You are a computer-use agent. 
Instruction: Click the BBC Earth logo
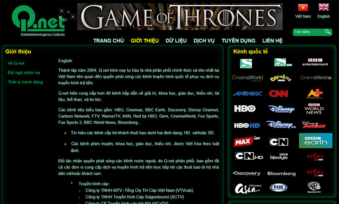315,141
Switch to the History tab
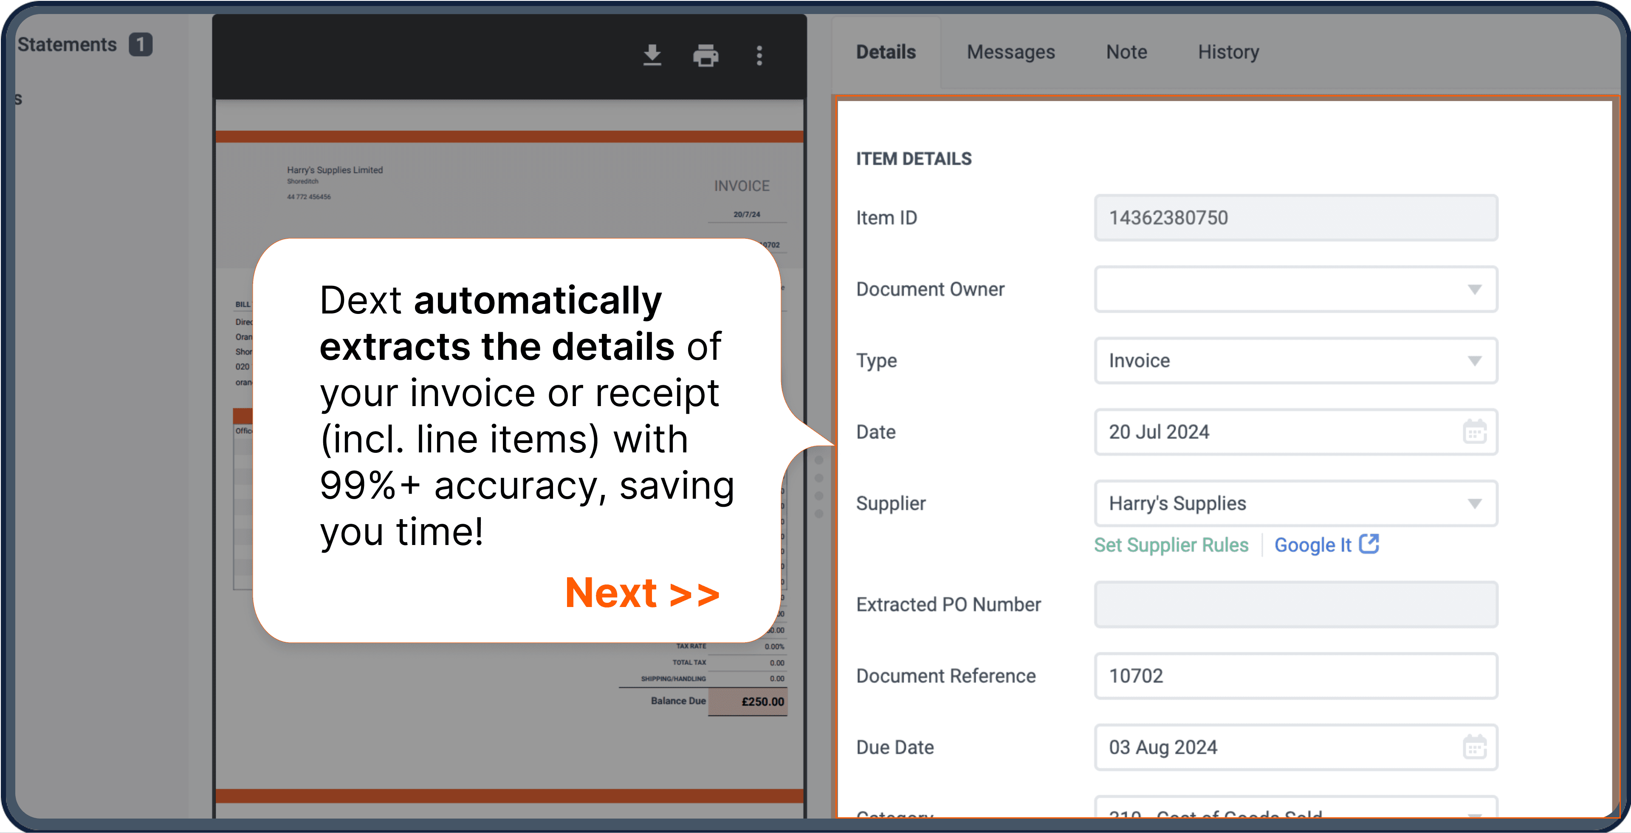The height and width of the screenshot is (833, 1631). click(x=1228, y=51)
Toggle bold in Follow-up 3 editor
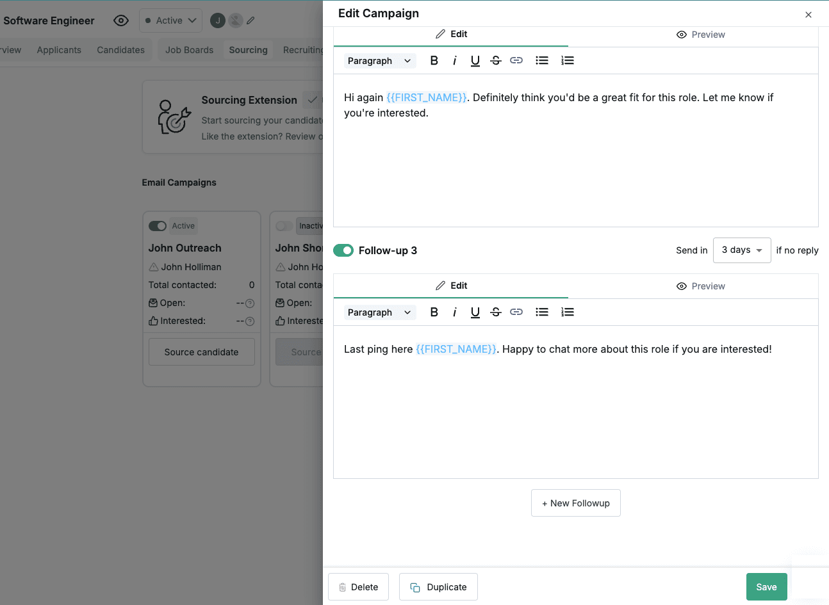 pos(434,312)
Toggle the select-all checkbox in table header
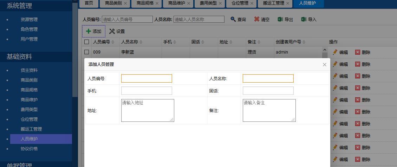Screen dimensions: 397x167 87,42
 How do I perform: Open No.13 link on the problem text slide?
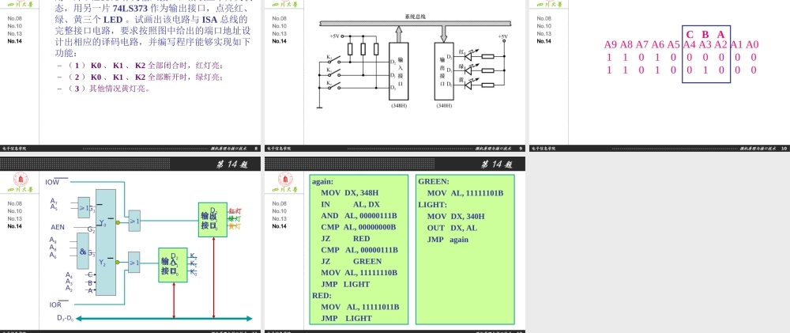pos(14,33)
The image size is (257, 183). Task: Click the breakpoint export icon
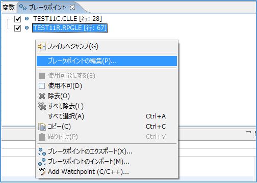[42, 151]
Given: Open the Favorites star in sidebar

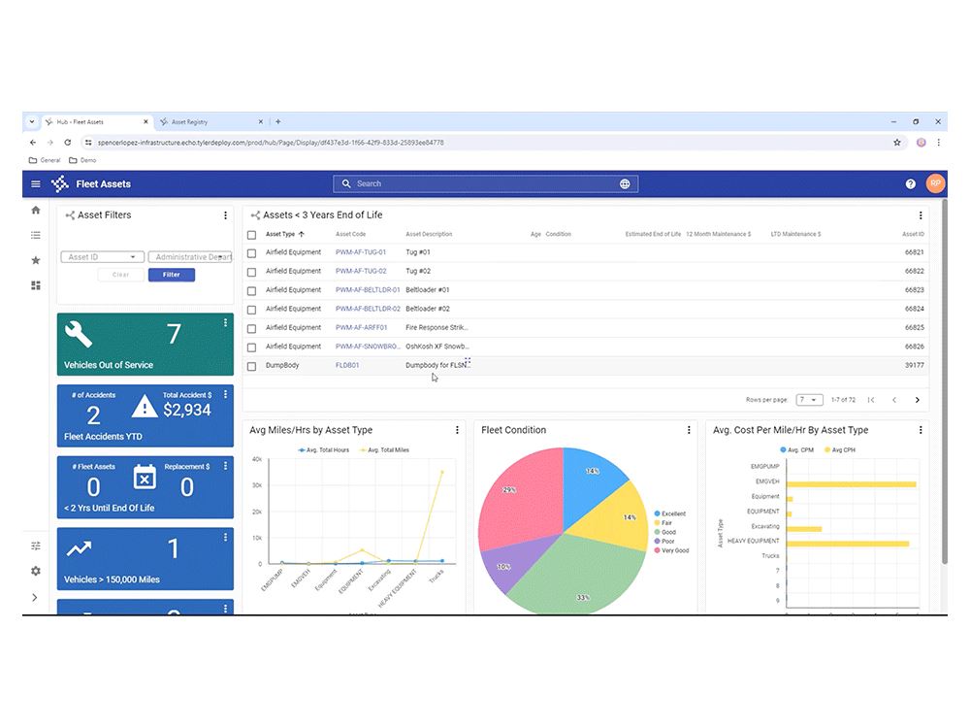Looking at the screenshot, I should [36, 260].
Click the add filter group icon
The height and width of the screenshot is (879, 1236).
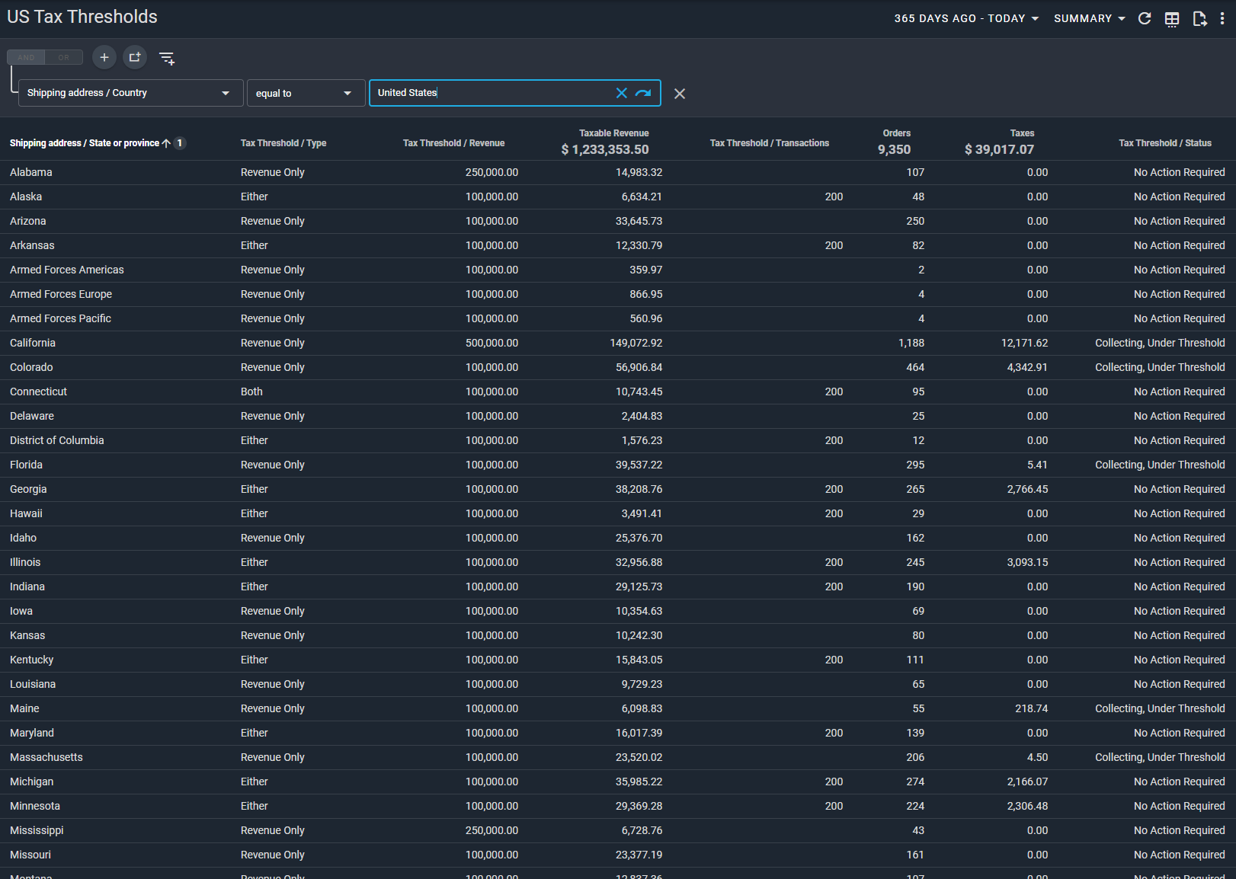click(x=135, y=57)
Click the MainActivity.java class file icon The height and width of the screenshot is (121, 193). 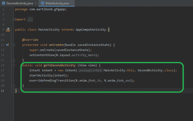[x=42, y=3]
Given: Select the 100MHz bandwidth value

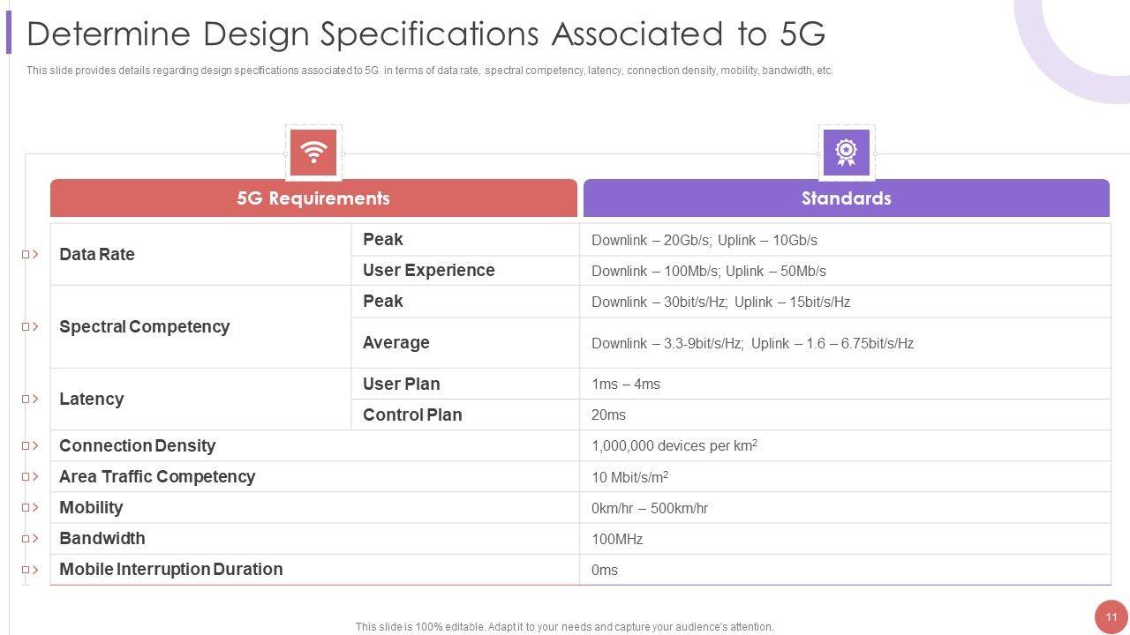Looking at the screenshot, I should (x=617, y=539).
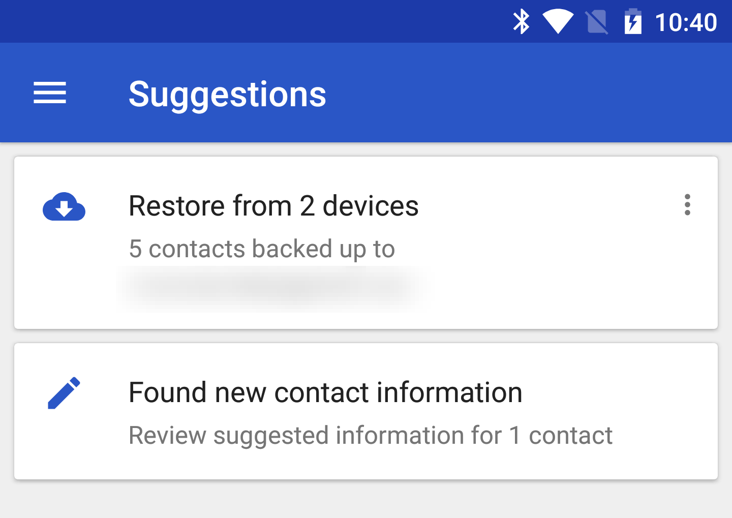The height and width of the screenshot is (518, 732).
Task: Click the Wi-Fi signal icon
Action: (558, 21)
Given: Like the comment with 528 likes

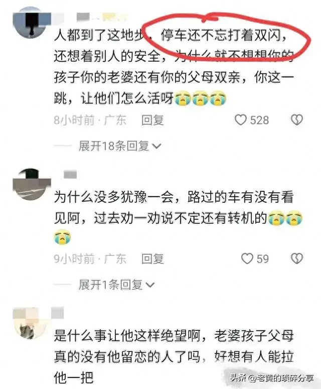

•••••

Exercise: Starting at the line that contains "Given: Select the 100MHz bandwidth value", write out every line through the end of the entries above exactly, and omit the pictures.

Solution to this problem:
Given: Select the 100MHz bandwidth value

Looking at the screenshot, I should (x=617, y=539).
The height and width of the screenshot is (518, 732).
Task: Click the Wi-Fi signal icon
Action: (558, 21)
Given: Like the comment with 528 likes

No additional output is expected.